A striking work in the series illustrates a completely different tale – namely a form of justice practiced by an ancient island community off the coast of Scotland where wrongdoers were fitted with a fish on their head and left to float in the sea near a gannet colony. How does this work relate to the rest of the series?
Tautini and the Scottish wrongdoer were worlds apart but both met very direct forms of justice. They are possibly from similar times and from oral traditions where over the generations of retelling the stories become grander, mythical. To me the Scottish story could be from another iwi up the Coast, in fact I was close to retelling it as such. But the direct justice interests me, it’s a huge contrast to the justice of today’s minutely regulated society where the practice of law can leave our moral compass spinning.

John Walsh, Gannet Justice, 2016, Oil on board, 120 x 60cm. Photo: Tom Teutenberg . Courtesy: the artist and PAULNACHE, Gisborne

This is your first show in Gisborne in 15 years – how did it come about?
I have tried to maintain a constant presence back home, so I have been working with Matt Nache at PAULNACHE for some time. PAULNACHE is a great asset to Gisborne and this show has been niggling for a while. It’s great to finally see it up – a happy collaboration.

You have become well known for your beautiful, ethereal landscapes and depictions of mythical figures – how did this visual language evolve?
I had been working away, in the mix with my peers in the New Zealand art paddock. One time while painting with mates I thought, I love working like this - it was what I had always done as sketching, mapping out with paint. Why don’t I make this the work, the finished work. So over the years I’ve refined that. It was a moment. What I hold onto is the immediacy, the urgency of painting like that, the state of mind as much as the technique.

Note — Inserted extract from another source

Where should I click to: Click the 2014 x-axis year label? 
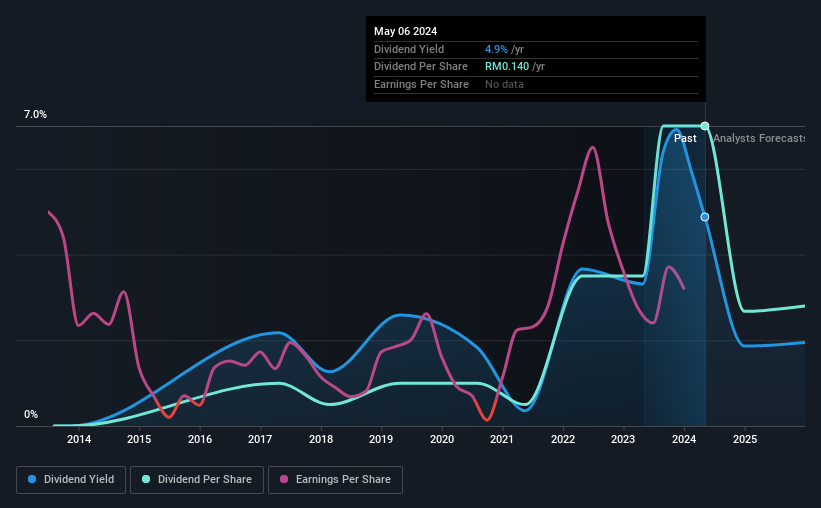tap(79, 439)
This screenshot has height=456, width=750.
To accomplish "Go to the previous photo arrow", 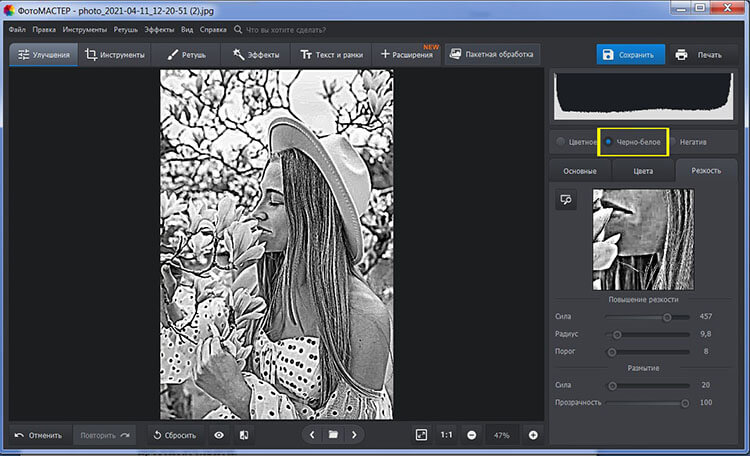I will [312, 435].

John Walsh, Are You Maori, 2016, Oil on board, 40 x 55cm. Courtesy: the artist and PAULNACHE, Gisborne

What inspires you?
The thought that I could make a really good painting; and deadlines.

Why do you choose paint as your means through which to communicate?
I would love to make film, movies of all these stories and ideas that fill my head but every day I go into my studio and we, the stories and I, dance around merrily enough.

What’s next?
I have several shows to work towards and a few adventures on the boil… This June a show based around my largest works (featuring two of my five metre paintings) will be hosted by Pataka Museum in Porirua. I also have an upcoming show with Whakatane Museum & Art Gallery, in the Bay of Plenty, New Zealand, later in the year. I look forward to seeing them [my paintings] all again in the same space.

But what my practice has given me is that I don’t need to know or fret about what’s next, that’s the exciting part, what ever turns up will be greeted with the same openness and if I choose to engage I’ll give it my best.